:: PROVIDED PASSAGE ::

MCP tools available to the agent:

feature_get_stats - Progress statistics
feature_get_by_id - Get a single feature by ID
feature_get_summary - Get summary of all features
feature_get_ready - Get features ready to work on (dependencies met)
feature_get_blocked - Get features blocked by unmet dependencies
feature_get_graph - Get full dependency graph
feature_claim_and_get - Atomically claim next available feature (for parallel mode)
feature_mark_in_progress - Mark feature as in progress
feature_mark_passing - Mark feature complete
feature_mark_failing - Mark feature as failing
feature_skip - Move feature to end of queue
feature_clear_in_progress - Clear in-progress status
feature_create_bulk - Initialize all features (used by initializer)
feature_create - Create a single feature
feature_add_dependency - Add dependency between features (with cycle detection)
feature_remove_dependency - Remove a dependency
feature_set_dependencies - Set all dependencies for a feature at once

React UI (ui/)

Tech stack: React 19, TypeScript, Vite 7, TanStack Query, Tailwind CSS v4, Radix UI, dagre (graph layout), xterm.js (terminal)
src/App.tsx - Main app with project selection, kanban board, agent controls
src/hooks/useWebSocket.ts - Real-time updates via WebSocket (progress, agent status, logs, agent updates)
src/hooks/useProjects.ts - React Query hooks for API calls
src/lib/api.ts - REST API client
src/lib/types.ts - TypeScript type definitions

Key components:

AgentMissionControl.tsx - Dashboard showing active agents with mascots (Spark, Fizz, Octo, Hoot, Buzz)
DependencyGraph.tsx - Interactive node graph visualization with dagre layout
CelebrationOverlay.tsx - Confetti animation on feature completion
FolderBrowser.tsx - Server-side filesystem browser for project folder selection
Terminal.tsx / TerminalTabs.tsx - xterm.js-based multi-tab terminal
AssistantPanel.tsx / AssistantChat.tsx - AI assistant for project Q&A
ExpandProjectModal.tsx / ExpandProjectChat.tsx - Add features via natural language
DevServerControl.tsx - Dev server start/stop control
ScheduleModal.tsx - Schedule management UI
SettingsModal.tsx - Global settings panel

Keyboard shortcuts (press ? for help):

D - Toggle debug panel
G - Toggle Kanban/Graph view
N - Add new feature
A - Toggle AI assistant
, - Open settings

Project Structure for Generated Apps

Projects can be stored in any directory (registered in ~/.autocoder/registry.db). Each project contains:

.autocoder/prompts/app_spec.txt - Application specification (XML format)
.autocoder/prompts/initializer_prompt.md - First session prompt
.autocoder/prompts/coding_prompt.md - Continuation session prompt
.autocoder/features.db - SQLite database with feature test cases
.autocoder/.agent.lock - Lock file to prevent multiple agent instances
.autocoder/allowed_commands.yaml - Project-specific bash command allowlist (optional)

:: QUESTIONS ::
1/ In the project notes, what does the G keyboard shortcut do?
2/ Copy out the stretch of the project notes from "feature_create - Create" through "layout), xterm.js (terminal)", word for word.
The items have nothing to do with the project notes.

:: SOURCE DATA ::
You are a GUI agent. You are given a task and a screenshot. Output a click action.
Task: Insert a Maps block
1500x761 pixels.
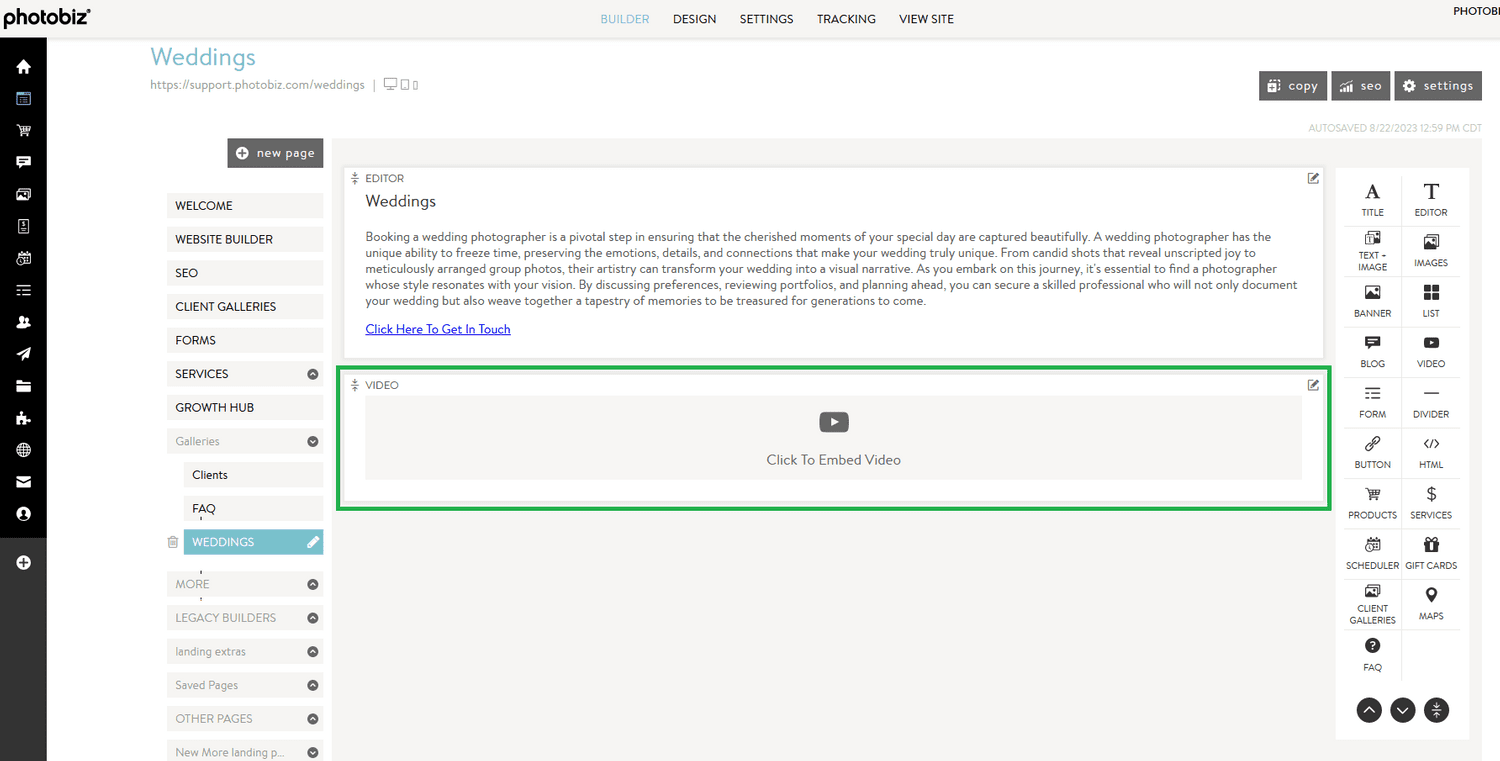pos(1430,603)
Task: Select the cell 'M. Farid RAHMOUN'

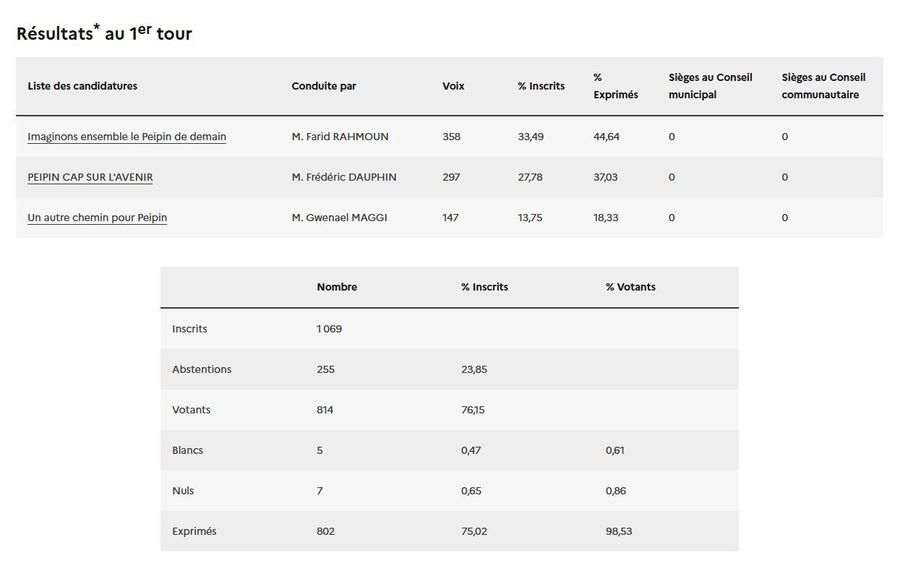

:: ANSWER SET ::
1/ It toggles between the Kanban and Graph views.

2/
feature_create - Create a single feature
feature_add_dependency - Add dependency between features (with cycle detection)
feature_remove_dependency - Remove a dependency
feature_set_dependencies - Set all dependencies for a feature at once

React UI (ui/)

Tech stack: React 19, TypeScript, Vite 7, TanStack Query, Tailwind CSS v4, Radix UI, dagre (graph layout), xterm.js (terminal)